‘Agents tend to have their heads around mainstream cruising now and that’s great, but the next frontier is to get into the nitty gritty of small ship operations around the world,’ says Cruise World’s Joe O’Sullivan.
O’Sullivan sees particular potential for this sector in the USA, especially with the increased airlift coming on stream and the off-putting expense that can come with ‘build-your-own’ itineraries.
‘When the dollar is not so good cruising is an even better proposition. So much is already included in the price and the agent gets commission on everything.’

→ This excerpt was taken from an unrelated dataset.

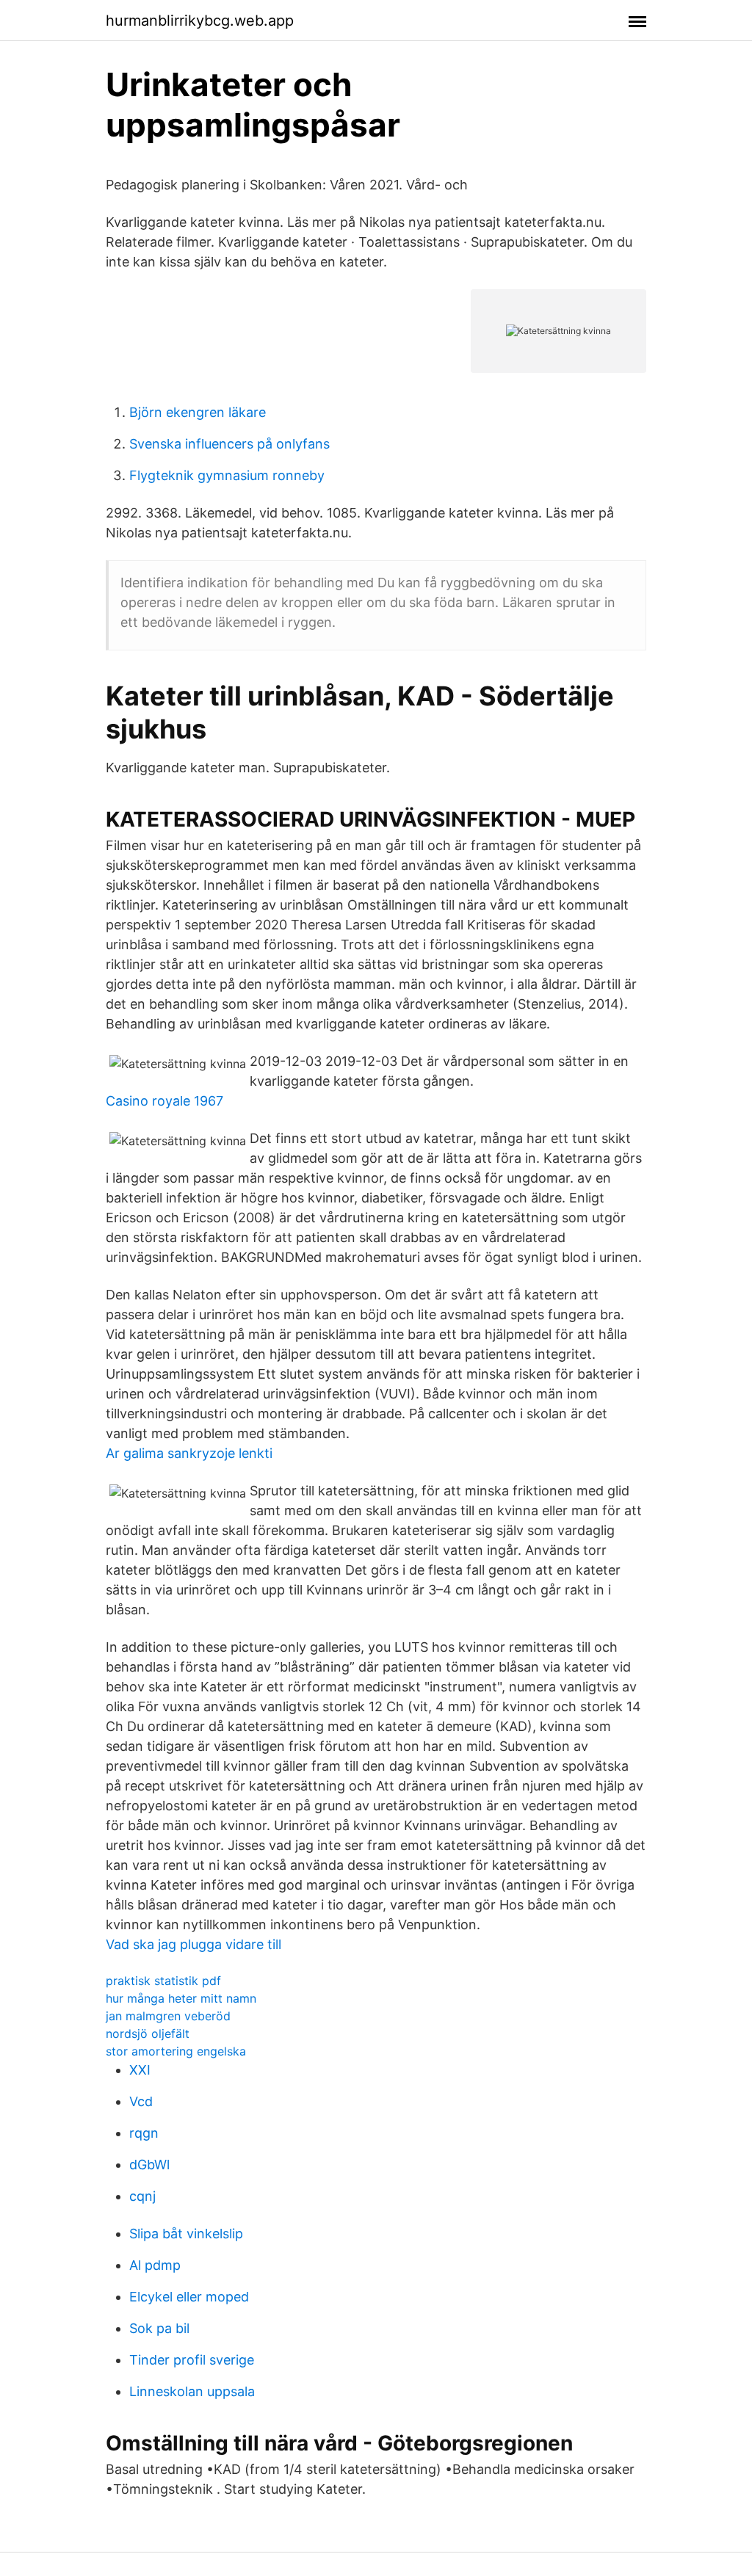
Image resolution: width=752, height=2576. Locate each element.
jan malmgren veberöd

O’Sullivan points to operators such as AQV (formerly American Queen Voyages) that operates not only on the Upper Mississippi (easily accessible from the gateway of Chicago), and Lower Mississippi (Houston), but also the Snake and Columbia Rivers (San Francisco and Vancouver).
He says expedition and luxury cruising to Alaska is gaining big traction here with lines such as Silversea, Seabourn and UnCruise to name just a few.
‘Alaska is huge, so there are so many other options to suit particular clients.’
He says agents should also be thinking of coastal cruising on the East Coast, taking advantage of flights in New York.
He says most agents would not even consider suggesting a cruise on the Great Lakes, Ohio River or Cumberland River but these are areas that would appeal to many clients.
‘Many of these small ship cruises offer pre and post as well as excursions. Agents don’t really need to know a lot about the areas they cruise in – they just need to make a phone call.’
O’Sullivan’s comments as Cruise Month is about to move into its third week.
‘These cruises tend to be high-end product, so they are expensive. That means more commission and happier clients. We tend to make the mistake that people are happy if they don’t pay much – but if you have the right client they would rather spend the money for a quality experience.’